Thursday, 20 June 2013

Seasonal Affective Disorder

Seasonal Affective Disorder (psychologists love their acronyms) is, apparently, the reason I haven't been reaching my goals for the past three to five weeks. It's the reason I've doubled the time I spend sleeping and lost interest in jogging. SAD is the reason I could swear to myself that watching Teen Wolf would make life meaningful again, but then couldn't build up the energy to actually watch it. I even stopped browsing my favorite Tumblr tags.

I got obsessed with picking at scabs on my scalp, a problem I only solved by cutting my fingernails too short to get at the scabs. I don't want to make judgement calls on how people spend their time but I think we can all agree that scab-picking is less important than writing sexy sweet romance novels.

Now that I'm aware of SAD (awww, psychologists, you are cute) I can stop fretting over how it's possible to lose interest in telling stories while those stories are still popping and fizzing in my mind. I can angle my head to see the light between the clouds on my way to work, or possibly put my face in front of a light bulb in an attempt at self-medication. That sentence only makes sense if you've read the SAD link I gave you at the start of this post.

I'm revising two stories but the process is halting. Both stories are the Best Thing Ever so you can appreciate my alarm at my own inability to focus on them or, indeed, on anything but sleeping or scabs. This blog post has taken four and a half days to write, for example.
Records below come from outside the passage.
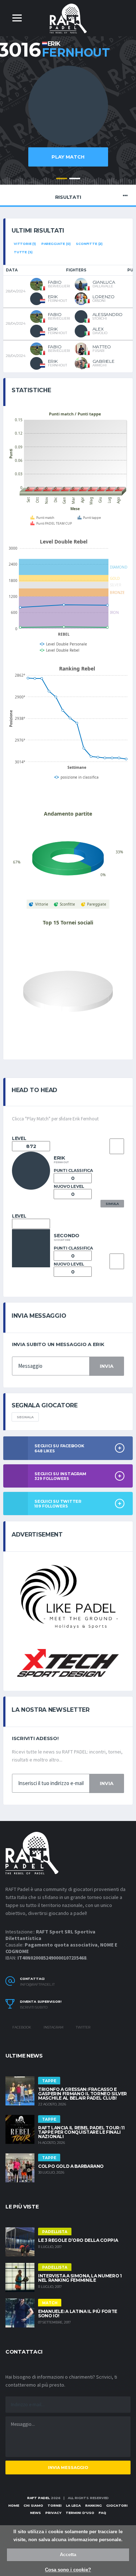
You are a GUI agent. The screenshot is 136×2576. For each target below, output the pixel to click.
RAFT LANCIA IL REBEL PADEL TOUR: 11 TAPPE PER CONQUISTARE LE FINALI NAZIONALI (81, 2132)
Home (13, 2505)
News (35, 2513)
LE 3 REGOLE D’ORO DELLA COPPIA (78, 2240)
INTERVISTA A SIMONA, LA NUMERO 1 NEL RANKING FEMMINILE (79, 2278)
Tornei (55, 2505)
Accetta (68, 2554)
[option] (68, 120)
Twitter (82, 2027)
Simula (112, 1204)
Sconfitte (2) (89, 244)
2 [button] (74, 178)
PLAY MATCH (68, 157)
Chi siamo (33, 2505)
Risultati (68, 197)
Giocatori (117, 2505)
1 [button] (61, 178)
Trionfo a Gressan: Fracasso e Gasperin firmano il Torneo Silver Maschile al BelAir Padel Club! (82, 2094)
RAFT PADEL (38, 2498)
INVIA (107, 1366)
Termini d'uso (80, 2513)
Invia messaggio (68, 2467)
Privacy (53, 2513)
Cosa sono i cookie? (68, 2569)
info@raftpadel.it (37, 1984)
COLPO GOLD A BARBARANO (71, 2166)
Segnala (25, 1417)
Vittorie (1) (25, 244)
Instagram (53, 2027)
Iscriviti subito (34, 2007)
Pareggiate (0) (55, 244)
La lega (73, 2505)
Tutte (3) (23, 252)
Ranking (93, 2505)
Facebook (21, 2027)
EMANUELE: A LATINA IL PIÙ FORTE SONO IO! (77, 2313)
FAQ (102, 2513)
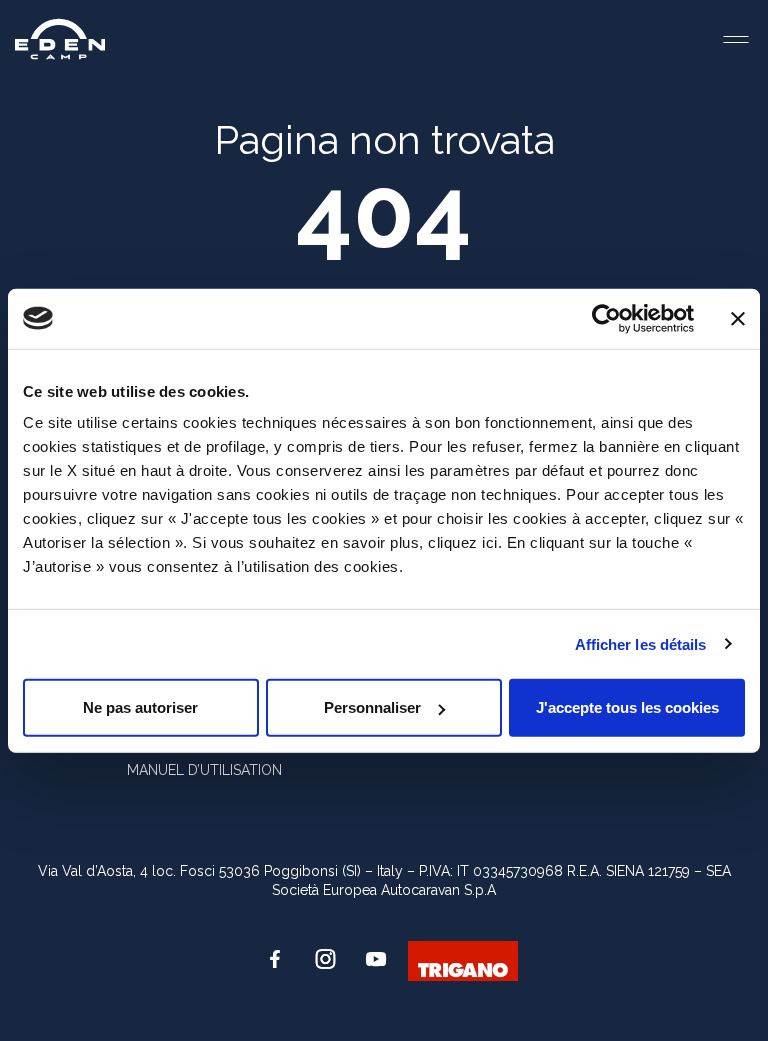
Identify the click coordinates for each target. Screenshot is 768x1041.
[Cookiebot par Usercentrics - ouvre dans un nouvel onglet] (606, 318)
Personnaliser (372, 707)
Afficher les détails (641, 643)
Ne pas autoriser (140, 707)
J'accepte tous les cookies (627, 707)
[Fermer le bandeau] (738, 318)
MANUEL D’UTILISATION (204, 770)
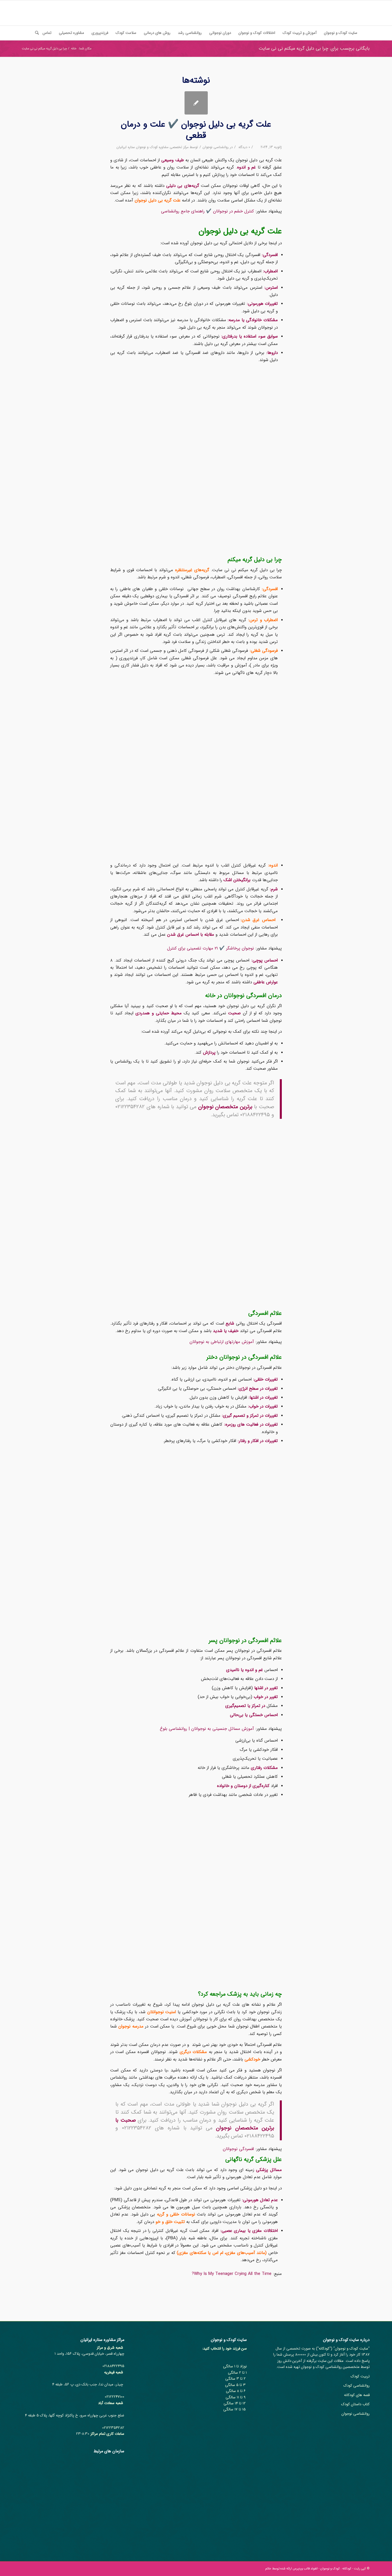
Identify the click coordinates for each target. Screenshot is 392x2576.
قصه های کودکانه (357, 2395)
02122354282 (113, 2428)
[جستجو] (35, 33)
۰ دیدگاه (243, 147)
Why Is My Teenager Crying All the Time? (232, 2273)
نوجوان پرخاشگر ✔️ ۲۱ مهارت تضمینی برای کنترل (210, 948)
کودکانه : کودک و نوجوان (335, 2568)
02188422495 (113, 2366)
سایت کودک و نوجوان (351, 2349)
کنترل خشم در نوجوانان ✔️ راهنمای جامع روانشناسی (207, 211)
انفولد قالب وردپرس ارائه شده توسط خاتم (291, 2568)
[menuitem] (340, 33)
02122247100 (114, 2397)
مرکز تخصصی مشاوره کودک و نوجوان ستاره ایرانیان (153, 147)
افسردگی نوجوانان (238, 2148)
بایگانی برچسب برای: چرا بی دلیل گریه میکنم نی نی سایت (314, 48)
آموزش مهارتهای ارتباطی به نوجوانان (221, 1341)
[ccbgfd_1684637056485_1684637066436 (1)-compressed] (196, 103)
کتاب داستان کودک (355, 2404)
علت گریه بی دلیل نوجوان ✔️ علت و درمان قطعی (196, 130)
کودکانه (324, 2349)
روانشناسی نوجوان (216, 147)
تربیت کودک (360, 2376)
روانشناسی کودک (357, 2386)
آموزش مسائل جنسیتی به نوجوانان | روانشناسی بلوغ (207, 1728)
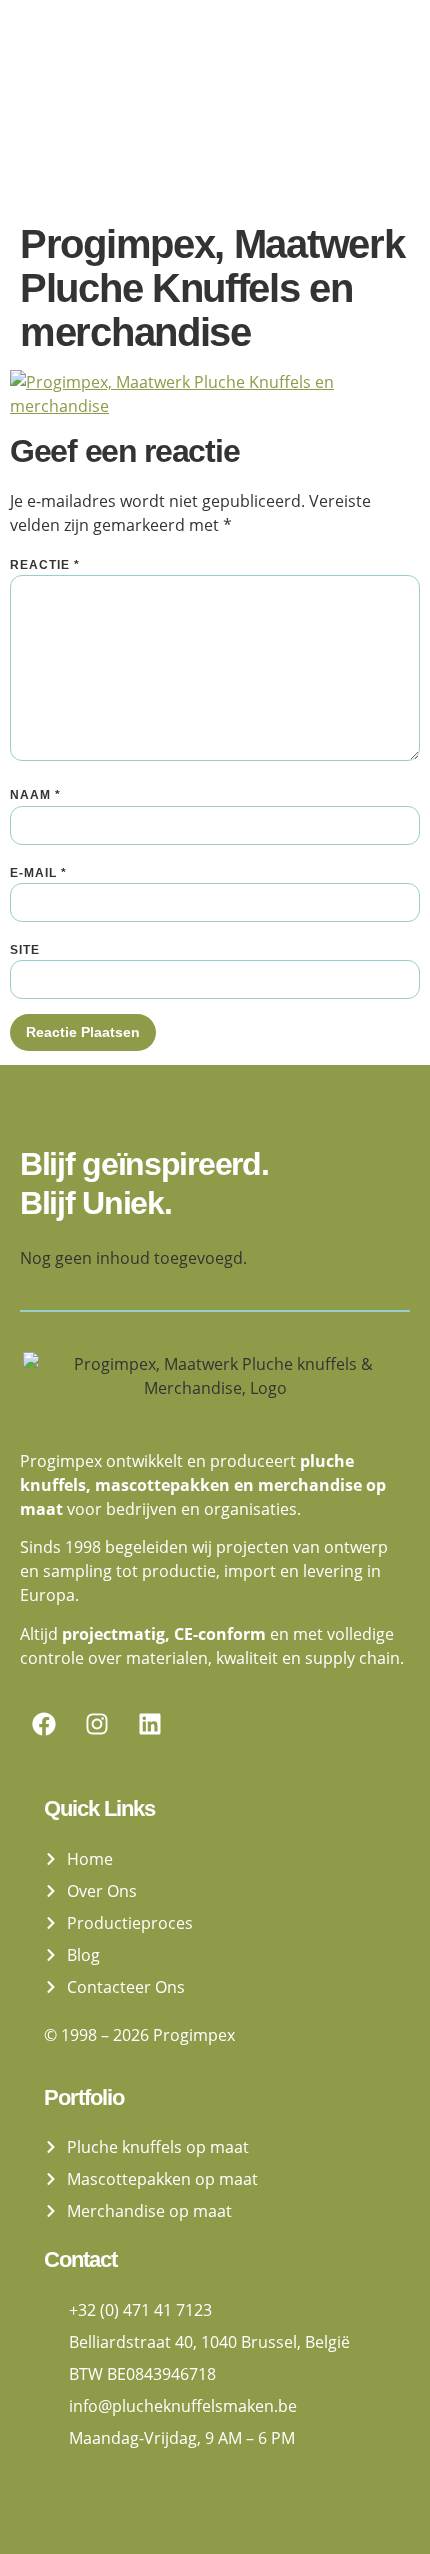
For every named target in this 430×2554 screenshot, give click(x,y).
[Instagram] (97, 1724)
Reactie (45, 565)
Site (25, 950)
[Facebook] (44, 1724)
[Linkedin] (150, 1724)
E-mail (38, 873)
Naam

The first story is called Exploding Engine Diagram and it will be my debut novel - my first published story longer than 50k words. It stars a mechanic and a coder and some cool friends and an asshole ex who is mentioned but never actually seen, which is exactly what you want from an asshole ex.

The second story is called Dictionary, Unillustrated and it features obscure words, chocolate cake, and bonding over an ant nest. It's a novella I'll self-publish and I'm very excited for you to get to read it.

Revision is one step forward, one step back. It is halting and depressing as all hell because you can see your hours disappearing but your writing doesn't seem to have changed. How I let myself get to the revision stage of two drafts at once is amazing to me, but there it is. I want these stories finished so you can read them. But I won't sacrifice the time needed to make them the best I can. Even if that time is increased a lot by my need to stop and stick my face in front of a light bulb.